Record-breaking neutrino spotted tearing through the Mediterranean Sea

A shockingly powerful neutrino that ripped through a new particle detector in the Mediterranean Sea has taken physicists by surprise, and it could be a first tantalising glimpse into some of the universe’s most cataclysmic events, such as the merging of supermassive black holes.

Neutrinos, sometimes referred to as “ghost particles”, barely interact with most matter because they are nearly massless and have no electric charge. This means that neutrino detectors typically incorporate vast amounts of dense substance, such as water or ice, in the hopes that a powerful neutrino might knock into an atom and produce a shower of particles that reveal tell-tale signs of its existence.

Damien Dornic at the Centre for Particle Physics of Marseille in France and his colleagues have done just that, spotting the most energetic neutrino ever seen. The team used the cubic kilometre neutrino telescope (KM3NeT), a pair of detector arrays at the bottom of the Mediterranean Sea, which picked up the neutrino on 13 February 2023. The detector was only 10 per cent complete at the time, so it took Dornic and his team by surprise.

“First, we were confused,” he says. “When we realised more and more that this event is truly exceptional, we were really excited.”

The signal looked promising, showing up as a nearly horizontal bright line in the detector. The researchers think this was created by small, electron-like particles called muons that were produced in the wake of the neutrino slamming through the detector and gave off light that KM3NeT’s detectors could pick up.

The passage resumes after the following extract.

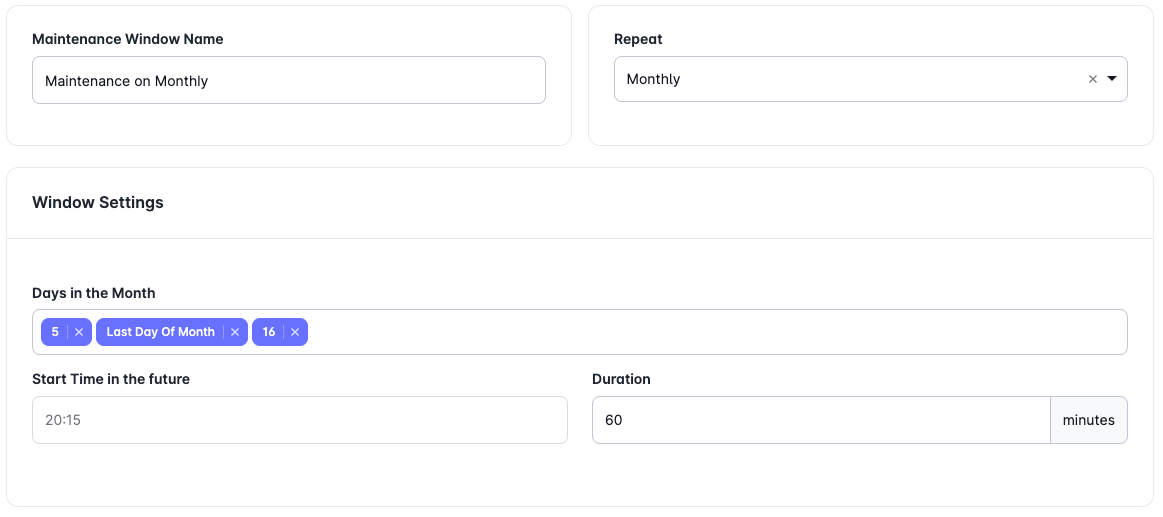
Task: Click the Duration field containing 60
Action: pyautogui.click(x=820, y=420)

When the researchers first tentatively announced the result in 2024, they were still calculating the exact energy of the particle. “They were clearly surprised that they’ve seen something this high energy, so their simulations of neutrinos didn’t go that high in energy yet, they hadn’t expected to see anything this energetic,” says Morgan Wascko at the University of Oxford.

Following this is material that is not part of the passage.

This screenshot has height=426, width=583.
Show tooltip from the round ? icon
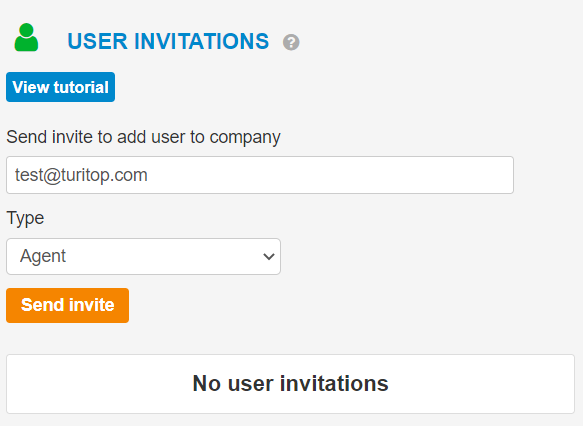(x=291, y=42)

To confirm the result, the researchers had to first carefully account for the effects of other sources that could light up their detectors, such as neutrinos produced when charged particles from space, called cosmic rays, strike Earth’s atmosphere. Such signals are thought to outnumber higher energy neutrinos from more distant cosmic sources by a billion to one.

Now, they have calculated that the neutrino had an energy of 120 peta-electron volts (PeV). This is around 10 times higher than the previous record holder, discovered by the IceCube Neutrino Observatory in Antarctica. This PeV energy range is also thousands of times more than the most energetic particles produced at accelerators on Earth, such as the Large Hadron Collider at CERN.

Detecting such high-energy neutrinos can give us unique insights into the events that produce them, such as black holes accreting matter or supernova explosions, which themselves give off cosmic rays that produce neutrinos as they are made. “Cosmic rays are charged, and we lose most of their original formation location as they traverse interstellar space, but the neutrinos will point straight back,” says Wascko.

Dornic says that in this case, following the neutrino back leads to a relatively large patch of space, making it difficult to locate an exact source, but planned improvements to the telescope should allow them to pinpoint an object should a similarly powerful neutrino be spotted in future.